Yusuf Aksakal başka bir aday çıkaracaksa neden delege seçimlerinde Ercan Şimşek’le birlikte hareket etsin. Neden köy köy, mahalle mahalle delegeleri ziyaret edip destek istesin.
Ercan Şimşek’e muhalif olan isimler şimdi teker teker çıkıp diyor ki “Ben aday değilim.
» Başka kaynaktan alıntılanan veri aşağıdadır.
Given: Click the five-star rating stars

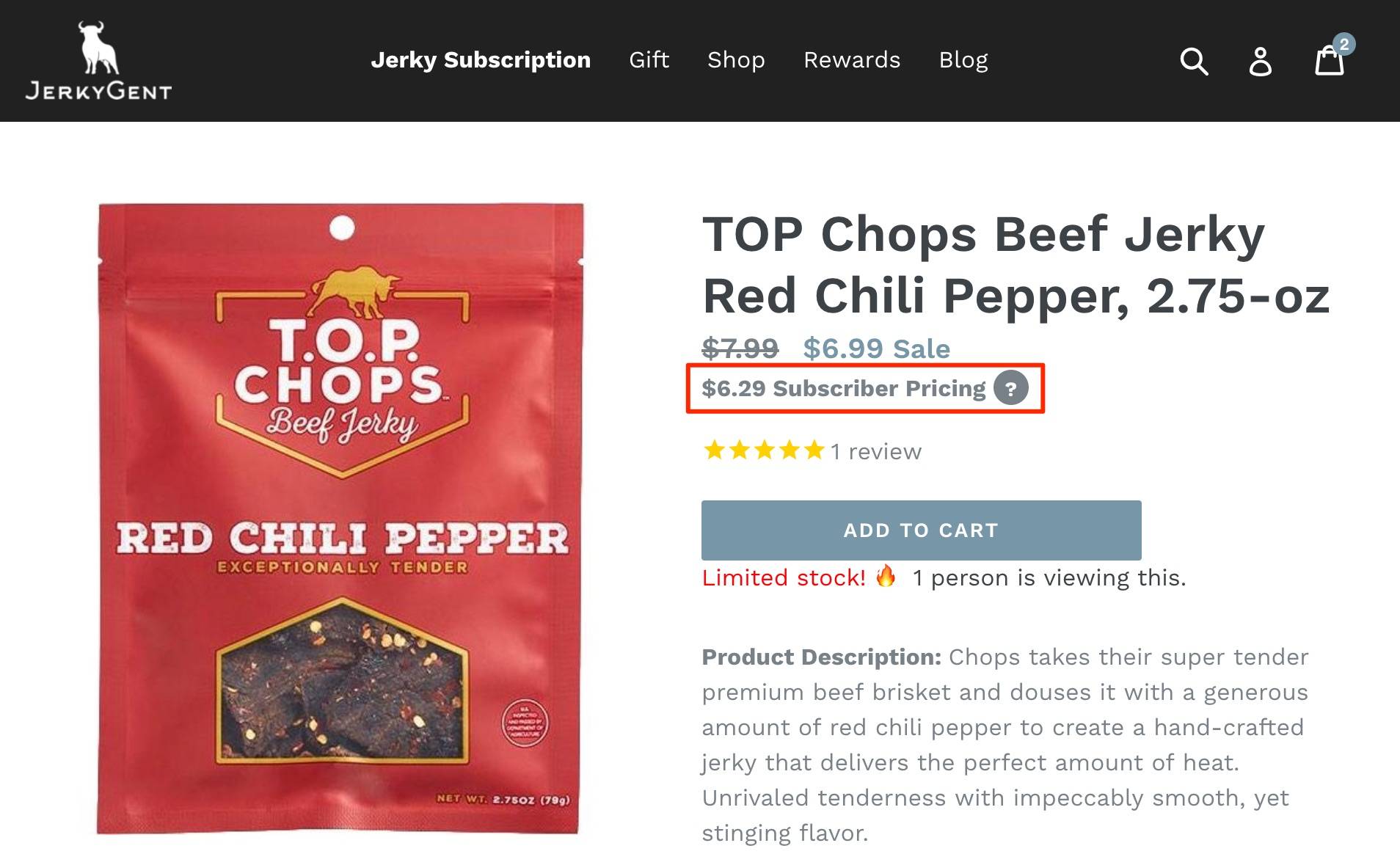Looking at the screenshot, I should coord(764,450).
Kongreye tek liste gidilmeli”
Yok efendim kongreye tek adayla gidilmesin…
Ercan Şimşek’in karşısına bir aday çıksın…
Şimdi yapılan bu açıklamalar, kaybedilen delege listelerinden sonra “Bakın biz destekledik aday bile olmadık yada çıkarmadık” söyleminden bir başkası olamaz.
Madem demokrasi diyorsunuz…
Buyurun hodri meydan…
Herkes bilir ki kongre öncesi CHP’de “Birlik beraberlik” mesajları faso-fisodur.
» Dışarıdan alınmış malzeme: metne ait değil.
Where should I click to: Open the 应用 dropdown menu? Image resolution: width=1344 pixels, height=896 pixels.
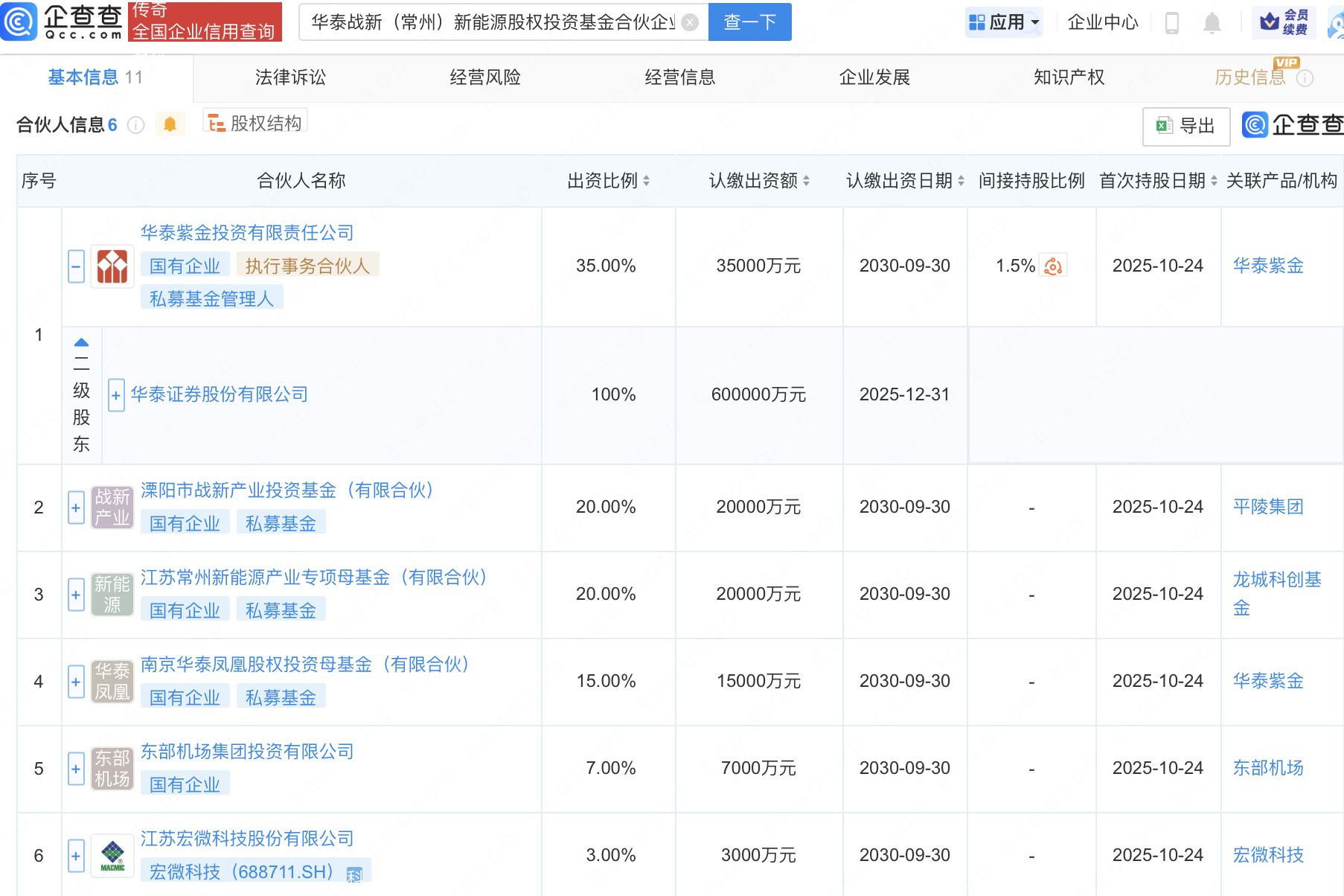tap(1004, 22)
CHP kongrelerin partisidir.
Demokrasi yarışır, aday yarışır…
Madem demokrasi var, buyurun seçim meydanına…
Çıkarın bir adayda bizde bilelim hangi gurubun CHP’de ne kadar güçlü olduğunu…
Delege seçimlerinde mevcut başkan Ercan Şimşek’in karşısında olan muhalif grup, bugün çıkıp diyor ki “Kongreye tek adayla gidilmeli, tek listeyle gidilmeli”
Ya Yusuf Aksakal’la Ercan Şimşek arasında bir problem varmış gibi gösterilmeye çalışılıyor…Ya da Yusuf Aksakal’ı Gölbaşı’nda yeme operasyonunu başlatmış oluyorlar.
Bunun adı bana göre “tek adayla birlik beraberlik” mesajları değil,
İl başkanlığına, genel merkeze şirin görünme çabasıdır…
E kusura bakmayın ama ona da gücünüz yetmez gibime geliyor…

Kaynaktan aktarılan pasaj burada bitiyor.